Jika seseorang bertanya mengapa Inggris memuncukan preseden dalam revolusi ini, unsur pokok dalam jawaban McKendrik adalah penyebaran yang relatif sempit struktur sosial kontemporer. Pabrik-pabrik baru yang menghasilkan barang-barang konsumsi pada awalnya menjadikan kalangan elit sebagai sasaran, dan dukungan mereka amat penting bagi kreasi fashion populer, tetapi keuntungan yang sangat besar yang diperoleh sesudah itu adalah dengan memasarkan dan mendistribusikan tiruan-tiruan barang-barnag tersebut kepada khlayak umum. Dalam proses pembedaan kasta sosial yang kaku, dalam wajah dan dunia kehidupan yang telah terkungkung oleh konservatisme hukum-hukum kemewahan, di antara faktor-faktor lainnya, masih perlu dirampas kemurniannya. Dalam proses menciptakan peminat dari  berbagai kalangan melalui komersialisasi fashion, periklanan dan teknik-teknik pemasaran lainnya merupakan hal yang sangat penting.
Bukan kebetulan jika kemudian muncullah apa yang disebut sebagai budaya konsumen. Budaya konsumen merupakan sebuah budaya akibat melimpahnya komoditi. Membanjirnya komoditi atau benda-benda konsumsi merupakan sarana yang efektif  bagi manusia modern untuk melepaskan segala hasrat. Pemindahan dari satu kepuasan ke kepuasan lainnya. 
Kelebihan penyediaan benda-benda konsumsi tidak  bisa dianggap  tidak membawa masalah begitu saja. Pada masyarakat barat kontemporer kelebihan persediaan benda-benda konsumsi (benda-beda simbolik) serta tendensi ke arah kekacauan dan de-klasifikasi budaya memunculkan beberapa masalah budaya dan mempunyai implikasi yang lebih luas bagi konseptualisasi tentang hubungan antara budaya, ekonomi, dan masyarakat.
Mike Featherstone membagi budaya konsumen dalam tiga perspektif.  Pertama, budaya konsumen adalah imbas dari perkembangan pesat kapitalisme.

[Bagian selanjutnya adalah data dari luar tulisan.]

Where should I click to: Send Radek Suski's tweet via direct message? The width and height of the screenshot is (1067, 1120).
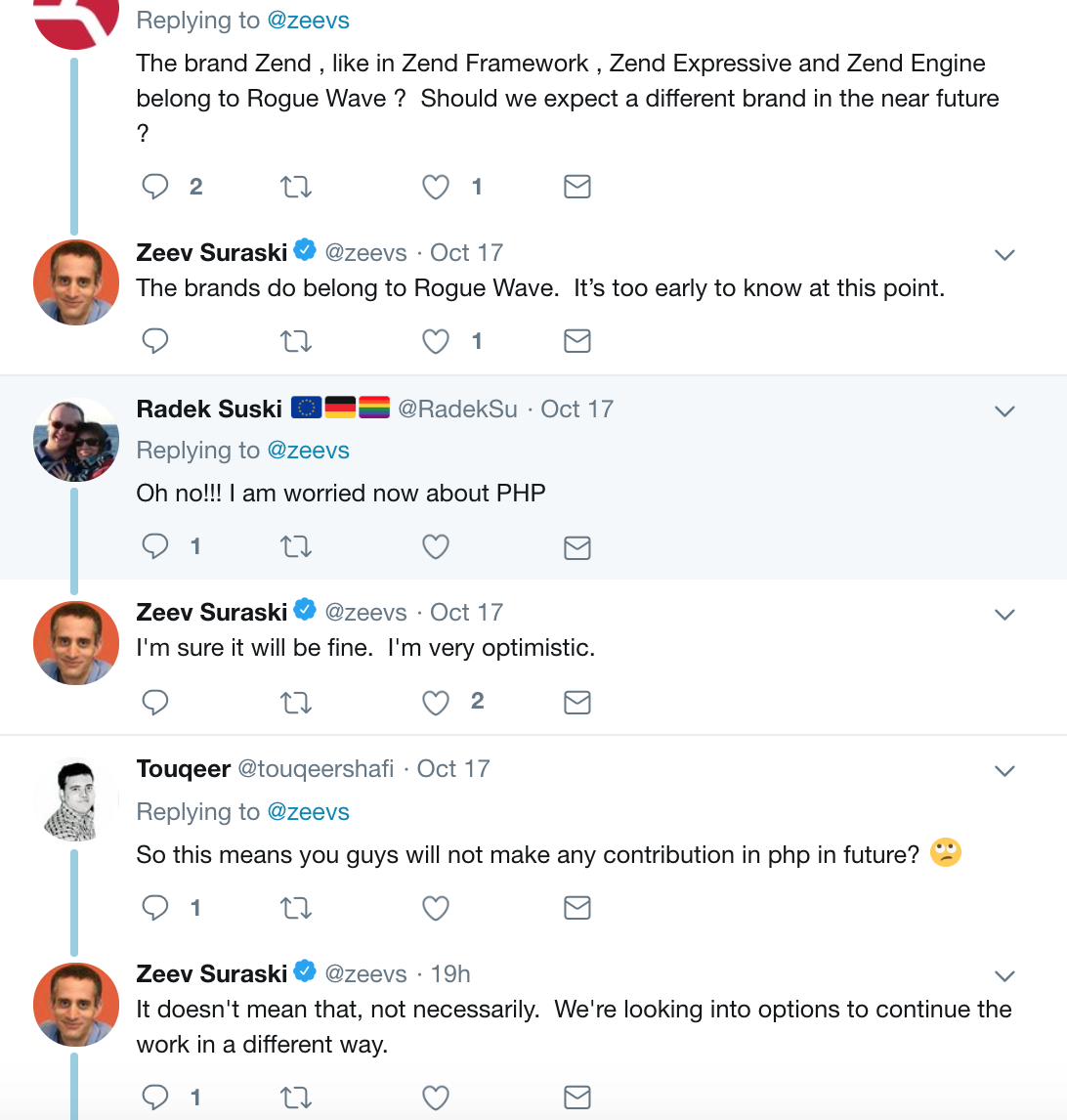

Kedua, dalam perspektif sosiologis penggunaan benda-benda konsumsi menunjukkan pembedaan status sosial dan gaya hidup. Ketiga, merupakan  hasrat-hasrat berkonsumsi dan estetika.
Dalam perspektif ilmu ekonomi klasik, objek dari semua produksi adalah konsumsi melalui pemaksimalan kepuasaan konsumen dengan pembeliaan berbagai benda-benda konsumsi. Namun dari paradigma penganut neo-Marxist abad duapuluh (Sekolah Frankfurt), perkembangan ini dipandang sebagai situasi ke arah konsumsi massal yang terkendali dan dapat dimanipulasi. Perkembangan pesat produksi kapitalis terutama setelah pergantian ke abad duapuluh dan perluasan pasar dalam bentuknya  yang  ekpansif, memandang perlunya melakukan “pendidikan publik” melalui periklanan dan media yang lain agar menjadi konsumen.
Horkheimer dan Adorno berpendapat bahwa logika komoditas yang sama serta perwujudan rasionalitas instrumental dalam lingkup produksi tampak nyata dalam lingkup konsumsi. Pencarian waktu luang, seni dan budaya, secara umum tersaring  melalui industri budaya; penerimaan diarahkan oleh nilai tukar karena tujuan yang lebih tinggi, dan nilai-nilai budaya  dikalahkan pada logika proses produksi serta pasar. Nilai-nilai tradisional yang mencakup hubungan kehidupan domestik rumah tangga dan individu, harapan akan kebahagiaan dan kesejahteraan umat manusia, pencarian hal-hal yang baru yang sangat berbeda, merupakan hasil dari budaya tinggi yang dimanipulasikan dalam bentuk budaya komoditi semu yang direproduksi secara besar-besaran untuk menghasilkan apa yang disebut  budaya massa.
Mike Featherstone menegaskan dari perspektif ini bahwa akumulasi barang telah mengakibatkan kemenangan nilai tukar, bahwa penghitungan rasional instrumental dari semua aspek kehidupan menjadi muungkin di mana semua perbedaan, tradisi budaya dan kuallitas yang esensial ditransformasikan ke dalam kuantitas (angka).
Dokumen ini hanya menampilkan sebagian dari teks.